I wonder if I get a T tap and put it on one end of the alternator harness and check for voltage if when the PCM (or if it is even doing this) sends this pin to ground I could verify it.
A T tap attached near the PCM could also be tested to see if the circuit was being grounded before it got to the PCM.
I've also thought of making a female to male plug to insert between the alternator plug and the alternator. That way I could pull either current or voltage off without using a T Tap connector.
Does anyone have the wiring schematic for the alternator circuit. My HELM manual is being ordered but it will take a few days to arrive.
TooManyFords
03-30-2006, 01:01 PM
My understanding of the ECM interface is that it can open or close the clutch (if so equipped) to let the alternator free-wheel under WOT. I went into my SCT Pro Racer and located this info. Now, if the ECM was faulty and telling yours to disable the clutch, then you should see through the housing that the stator would stop turning or at least not turn at the same speed as the pulley on the front.
Otherwise, it has to be in the wiring or yet another bad regulator.
Hope you find the cure soon.
John
Badger
03-30-2006, 03:00 PM
It's FIXED!!!!!!!!
I'm a victum of another bad crimp. The top one was soldered. The bottom one was found to be melted. Intermittant contact drove the PCM to markit as a faulty alternator field circuit.
Pictures in a few hours after I enjoy the weather, savor a good beer, and count my blessings that a local tech was able to figure out what was going on.
KUDOS to Randy. He da man!
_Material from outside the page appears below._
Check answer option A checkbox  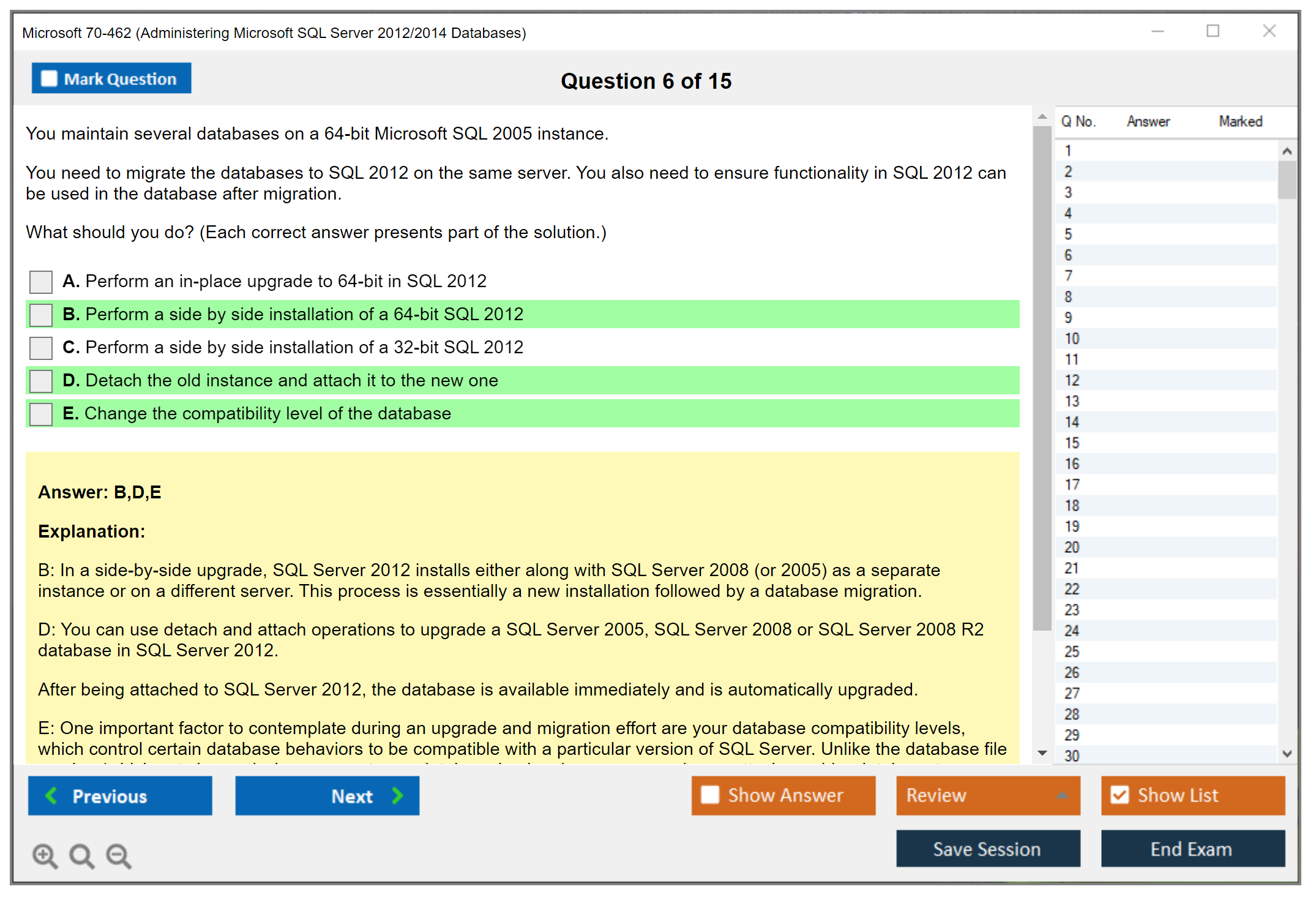41,282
He doesn't have time to post here but after installing four of these kits he has a wealth of install experience with this kit as well as all of the Panther family.
Breadfan
03-30-2006, 03:02 PM
PM on the way!
It's FIXED!!!!!!!!
I'm a victum of another bad crimp. The top one was soldered. The bottom one was found to be melted. Intermittant contact drove the PCM to markit as a faulty alternator field circuit.
Pictures in a few hours after I enjoy the weather, savor a good beer, and count my blessings that a local tech was able to figure out what was going on.
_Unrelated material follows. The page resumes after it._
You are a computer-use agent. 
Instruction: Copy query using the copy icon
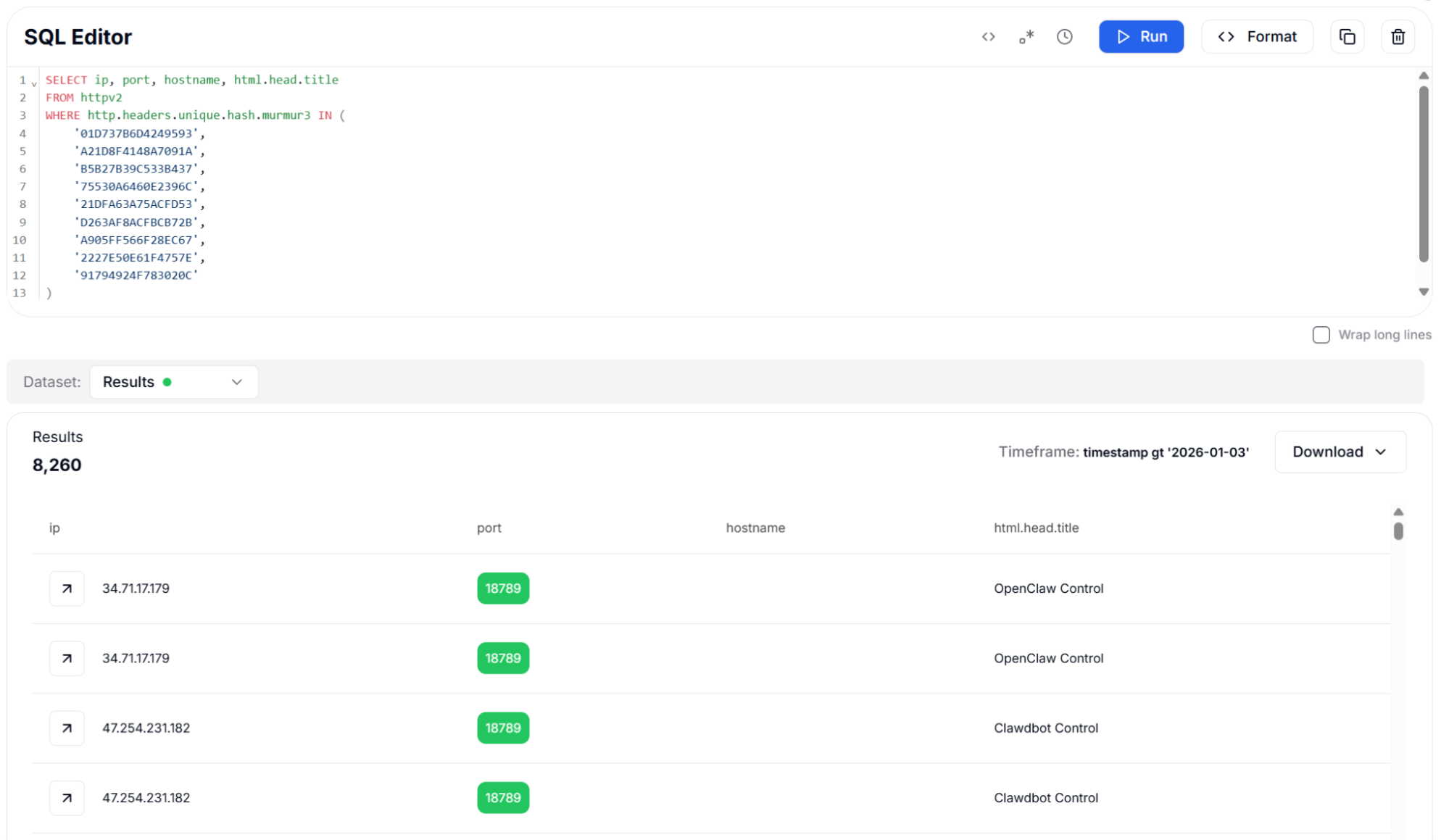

KUDOS to Randy. He da man! He doesn't have time to post here but after installing four of these kits he has a wealth of install experience with this kit as well as all of the Panther family.
Badger
03-30-2006, 05:57 PM
Here's the little bastard. It was under heat shrink tubing and really does not appear to be that damaged...but it made a tremendous impact on a measly 12VDC system pushing 100 amps.
I do recall (in hindsight 20/20) a slight burning smell. But I atrributed that to the heed liner wearing in. I'm used to electrical burning smells but this one was different.
Badger
03-30-2006, 06:06 PM
I want to thank Jerry of Trilogy, Lidio, Charlie, my good friend Jeff who I now owe a staek dinner, and the tech at my local dealer Randy. He has installed four of these kits (one on his own car) and was a wiz at diagnosing the problem even though it reared it's head in a very different fashion then the other people with this problem.
Thanks again to everyone that offered and provided help. Hope people learn from my mistake and make sure to solder these joints or use something more forgiving.